Goodnight Mommy (2014) / Horror-Thriller

MPAA Rated: R for disturbing violent content and some nudity
Running Time: 99 min.

Cast: Lukas Schwarz, Elias Schwarz, Susanne Wuest
Director: Severin Fiala, Veronika Franz
Screenplay: Severin Fiala, Veronika Franz

Review published November 7, 2015

The 'Mommy' of the title is played by Susanne Wuest (Judas Goat, Antares), who, for a good part of the film, has her face wrapped in bandages following facial reconstruction due to an accident, or so she suggests.  She is there in her large, secluded Austrian countryside home with her two nine-year-old twin boys, Lukas and Elias (the real names of the acting Schwarz twins), who aren't entirely convinced she is their real mother.  Mother has been growing increasingly impatient with the boys' shenanigans, which further leads to their feeling that she's been replaced by an imposter, and they're going to get her to confess who she really is, even if it kills her.

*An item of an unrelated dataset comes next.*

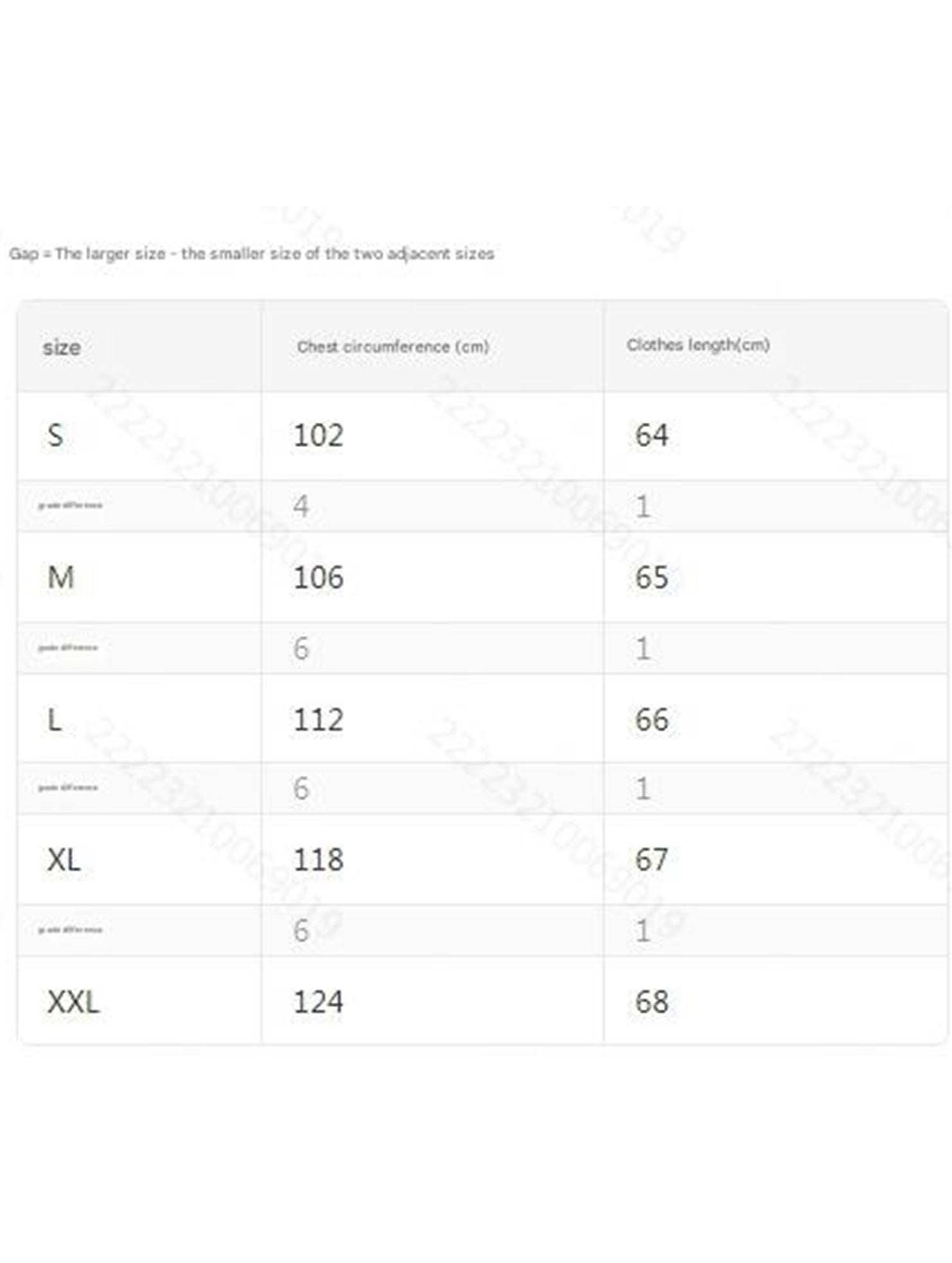The image size is (952, 1263).
Task: Click chest value 112 for size L
Action: [x=318, y=720]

Low on jump-scare gimmicks but high on creepy visuals and disturbing moments of torture, Goodnight Mommy, which had the original title of Ich Seh Ich Seh ('I See, I See"),  is as irresistible to watch as it is difficult, which is appropriate given that much of the film is about what one can see and what one cannot.  For a long period of time, it works as a drama, inching toward the more horrific elements of its story at its own pace, making sure we come to be invested in the characters along the way.  It's a slow but steady descent into madness for the three members of a tight-knit family who may have already gotten to that stage long ago.

Written and directed by the team of Severin Fiala and Veronika Franz, the imagery is indelible, from the off-putting sight of the mother in her skull-like, gauze head wrap, to the blurred images of the pictures of her on the walls, to the creepy-crawlies of hissing cockroaches that the young boys collect.  There are jaunts through the nearby farmland, where brush is burned away in fire, and excursions into strange burial grounds of some sort, walking among skeletal human remains.  Some may be reminded of The Babadook, though less broad in its appeal, but with similar themes of mothers and sons finding it difficult to maintain sanity when both are losing a foothold in the known and secure.  It's an art-house horror film.

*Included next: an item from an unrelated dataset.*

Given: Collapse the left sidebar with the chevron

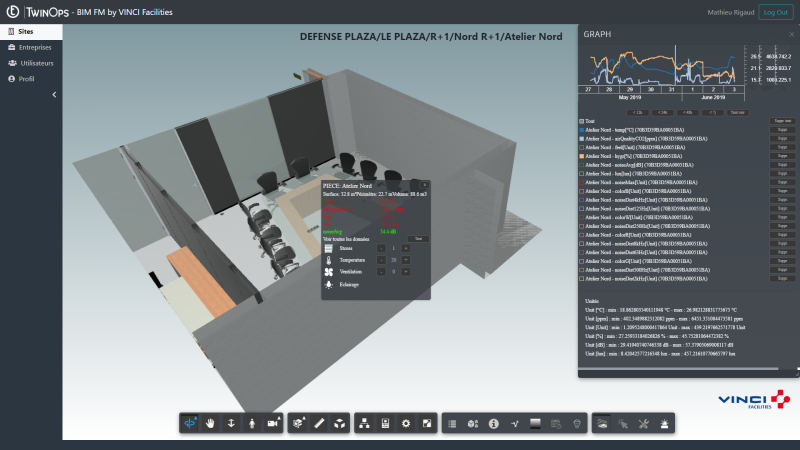Looking at the screenshot, I should 54,94.
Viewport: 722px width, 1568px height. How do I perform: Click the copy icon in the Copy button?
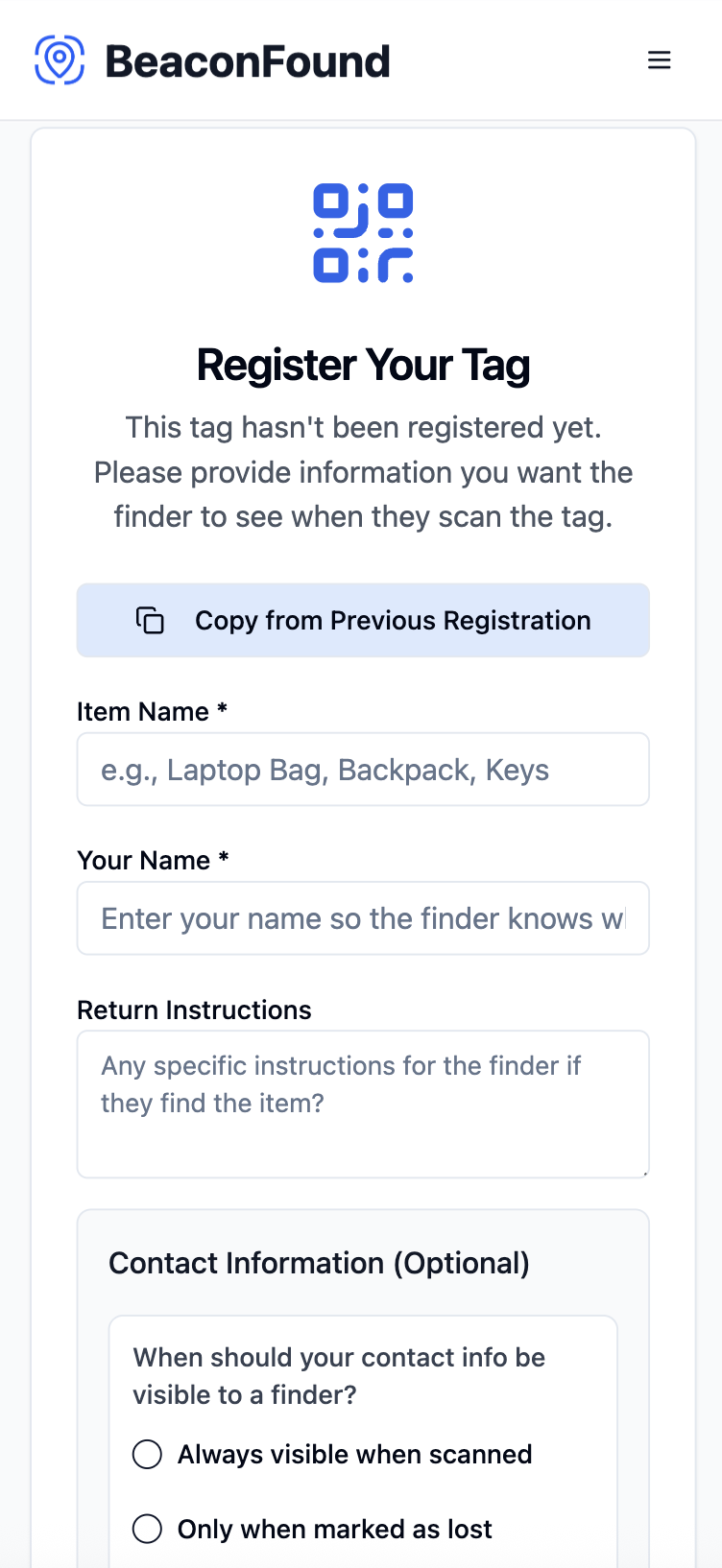coord(150,621)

The story does stumble from time to time.  There's an extended scene in which the home is visited by perhaps the most overzealous couple of Red Cross workers looking for a donation in the history of cinema.  This should have been a sequence filled with nail-biting tension, but much of it feels quite laughable at how it plays out, so contrived that just about any other excuse to get a stranger in the house at a difficult moment wouldn't have been any less manufactured. There are a couple of reveals in the film, and they do feel gimmicky; even if you're fooled, it may be only because you expect better from a film with such artistic presentation.

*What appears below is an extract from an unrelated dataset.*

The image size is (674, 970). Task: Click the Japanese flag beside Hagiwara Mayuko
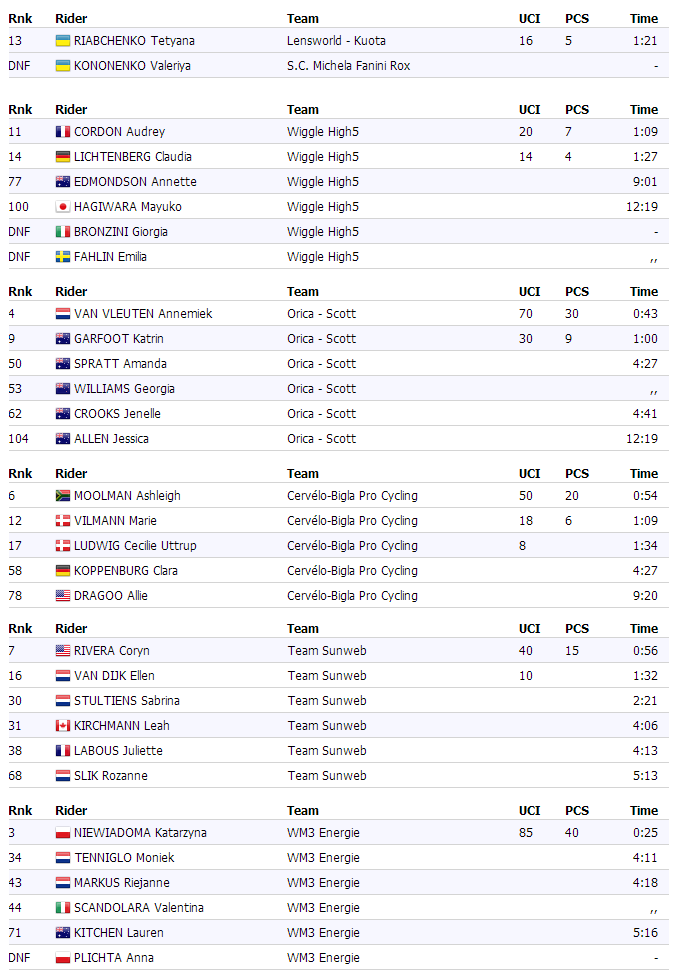[63, 207]
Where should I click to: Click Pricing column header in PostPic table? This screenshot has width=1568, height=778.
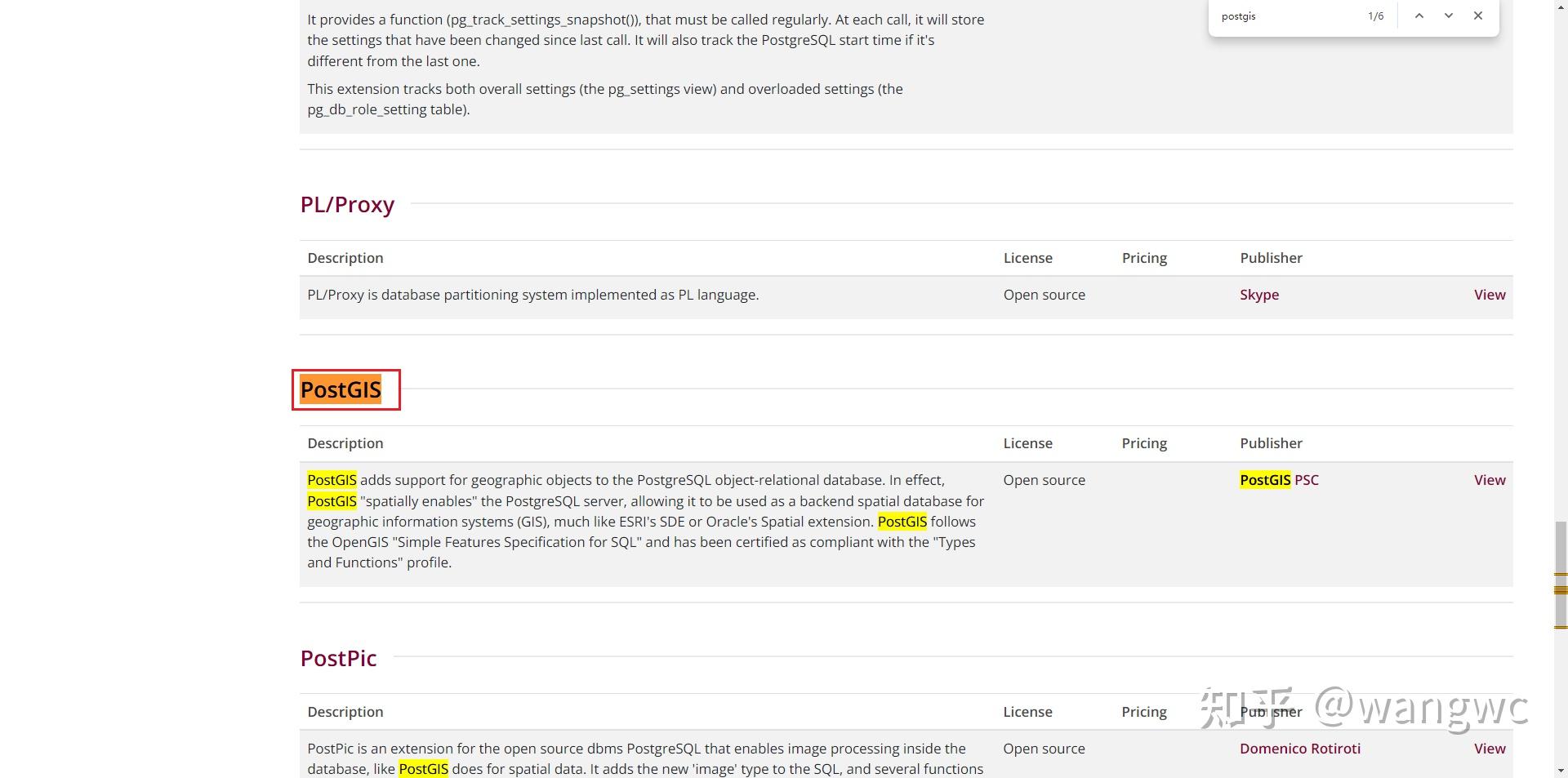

With nice central performances, beautiful cinematography, a unique setting, nearly seamless effects shots, and lots of eerie developments, Goodnight Mommy may not be to every taste, but it's not an easy movie to forget for those who've seen it.  I'll probably never watch it again, mostly due to several intensely brutal moments, but its unquestionable effectiveness in getting under your skin merits a recommendation for sheer effect.  For a film filled with lullabies, it is unsettling enough to keep you up for the night.